# Study text
Steve Andrews didn't start in a boardroom. He started at 16, doing insurance restoration — rebuilding homes after fire, flood, and structural failure. That hands-on background eventually led him to carbon fiber technology and, ultimately, to co-founding Structural Reinforcement Solutions
(SRS), where he now trains and equips contractors across the country to implement advanced structural repair systems in the field.
After nearly a decade working directly alongside foundation repair contractors, Andrews has a ground-level view of what separates the businesses that thrive from the ones that stall — and it's rarely what people expect.
The foundation repair industry has a trust problem. It's not a new one. But in a tighter economy, where fuel costs are up, leads are more expensive, and homeowners are doing their homework, it's becoming a competitive separator.
Steve Andrews has spent his career in and around structural repairs, starting in insurance restoration at 16 years old, rebuilding homes from fire, flood, and catastrophic damage. About a decade ago, that path led him to carbon fiber — and eventually to co-founding Structural Reinforcement Solutions (SRS). SRS trains and supports contractors to implement carbon fiber and chemical strengthening technology in the field.
Andrews sees that the contractors winning right now aren't necessarily the ones with the most trucks or the biggest marketing budgets. They're the ones who show up prepared to solve the whole problem — not just the one they were called about.

When market conditions get harder, contractors who built their business around one type of repair feel it first.
"One thing that we've seen that's been a tool to help a lot of contractors to be less volatile in these types of environments is expanding their structural repair offerings," Andrews says, "so they can actually offer more holistic value-add solutions."

# Data provided
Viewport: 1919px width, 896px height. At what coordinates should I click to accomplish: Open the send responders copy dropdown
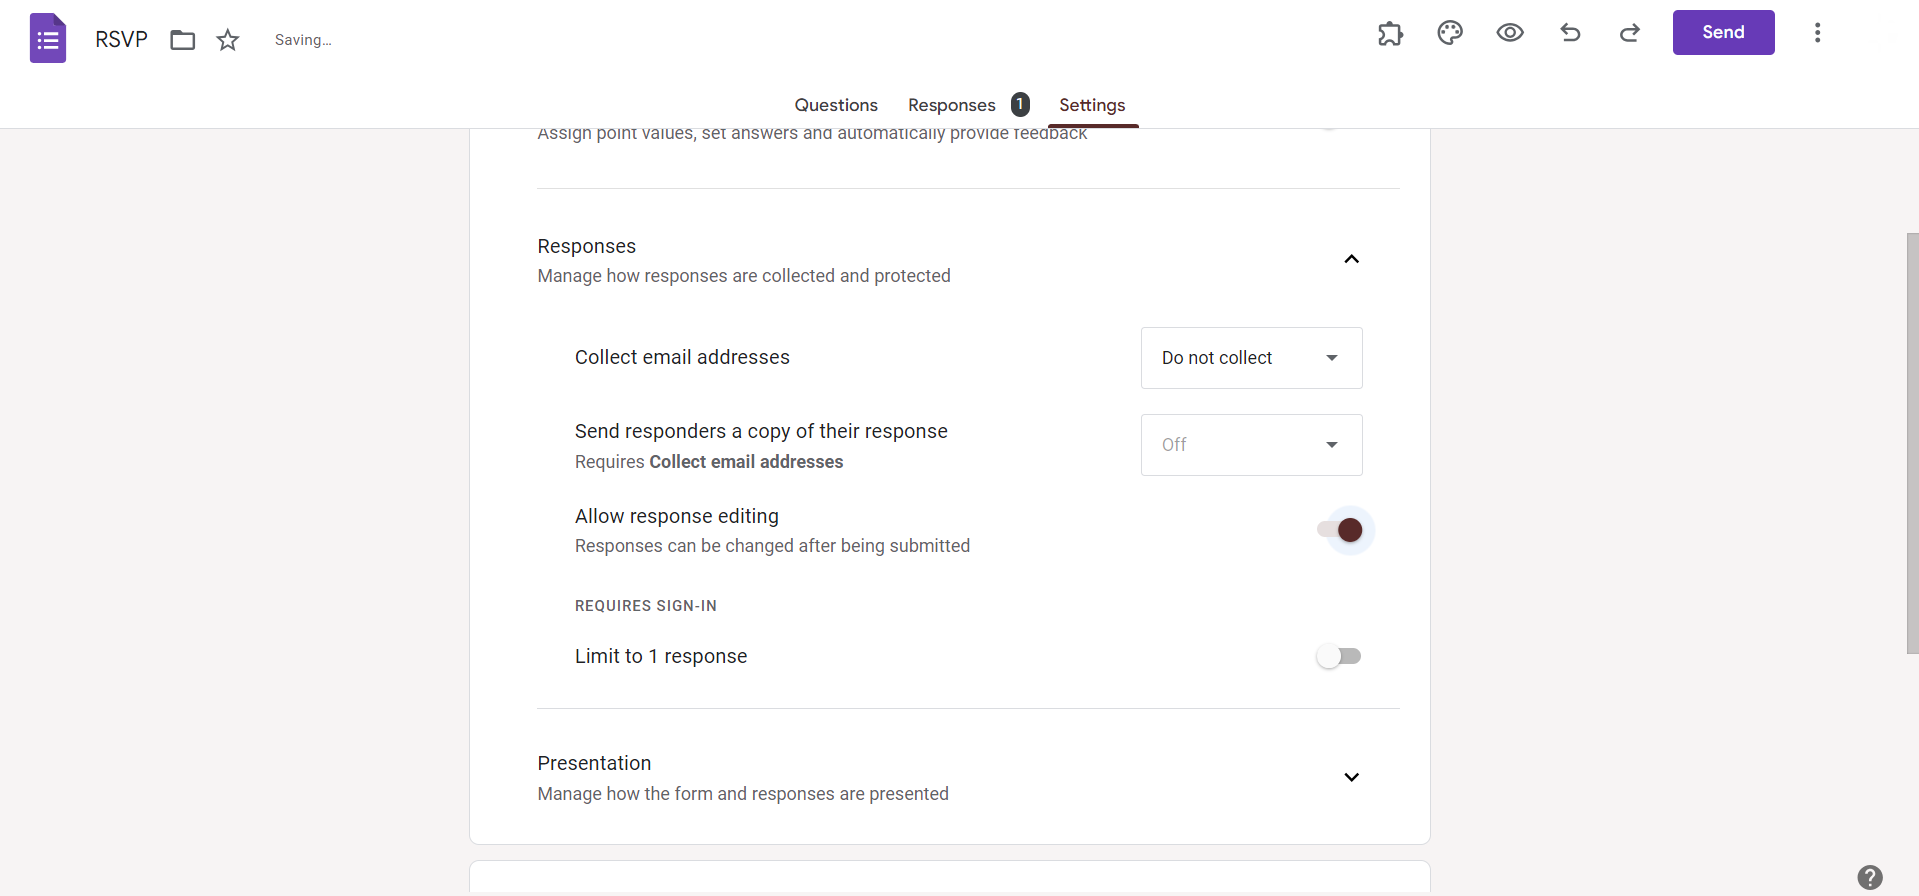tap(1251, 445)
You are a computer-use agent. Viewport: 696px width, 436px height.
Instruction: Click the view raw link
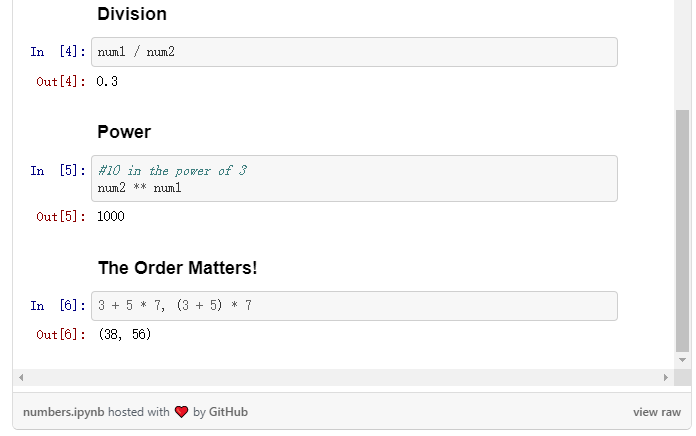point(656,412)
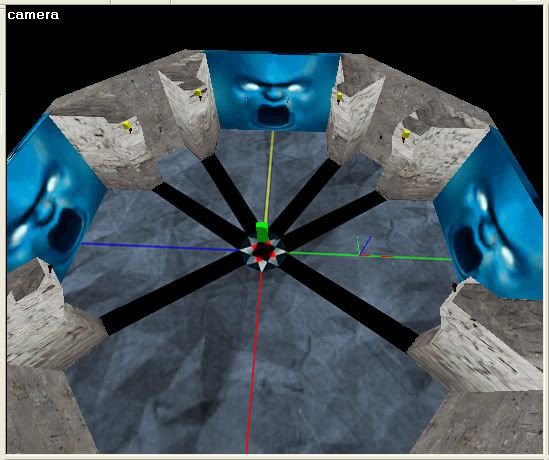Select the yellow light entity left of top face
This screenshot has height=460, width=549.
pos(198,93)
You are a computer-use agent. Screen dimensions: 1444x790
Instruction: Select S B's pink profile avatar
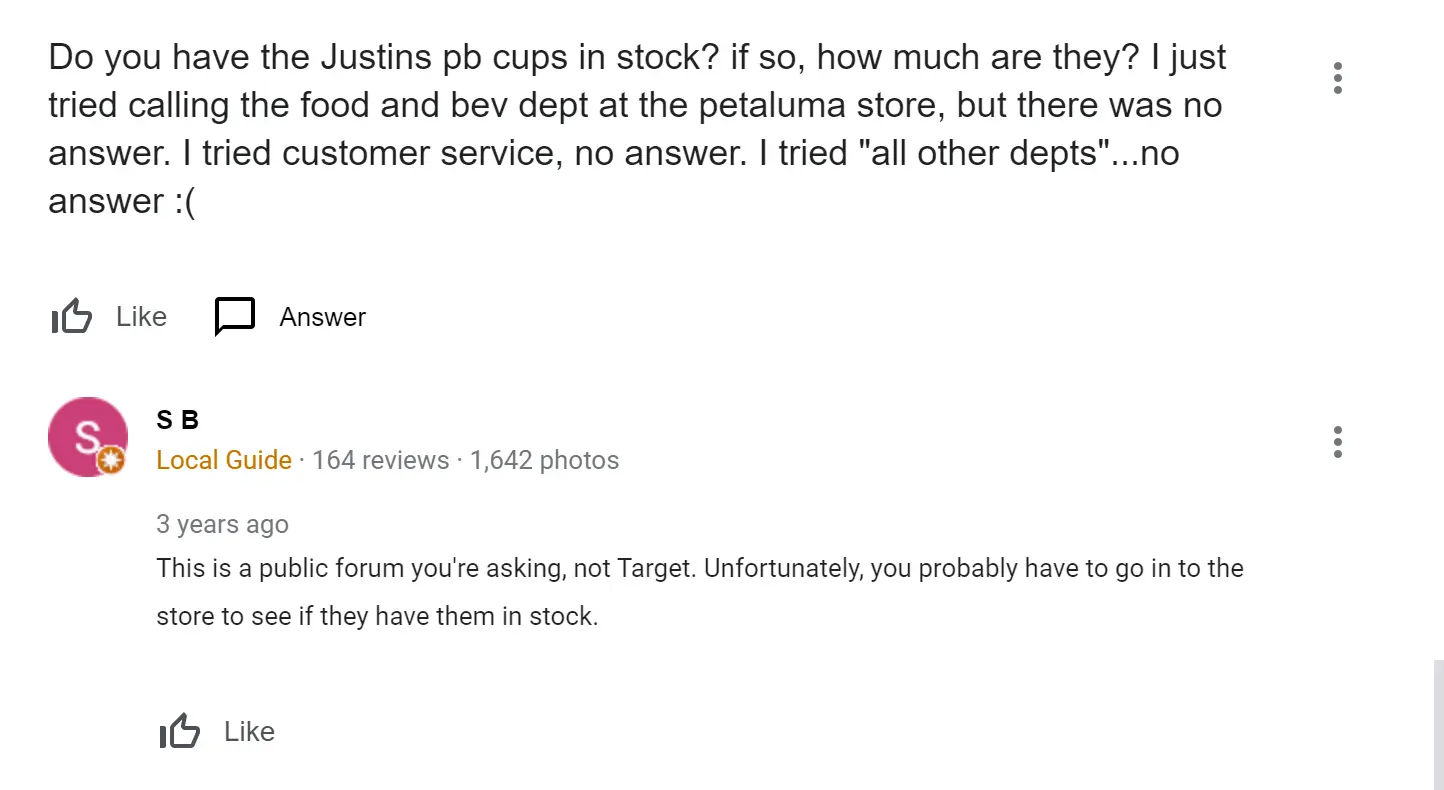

# Directions
**A.** In the Steve Andrews profile, at what age did Andrews start in insurance restoration?
**B.** Quote the stretch of the Steve Andrews profile from "Steve Andrews has" through "technology in the field.".

# Task-by-task answers
**A.** He started at 16.

**B.**
Steve Andrews has spent his career in and around structural repairs, starting in insurance restoration at 16 years old, rebuilding homes from fire, flood, and catastrophic damage. About a decade ago, that path led him to carbon fiber — and eventually to co-founding Structural Reinforcement Solutions (SRS). SRS trains and supports contractors to implement carbon fiber and chemical strengthening technology in the field.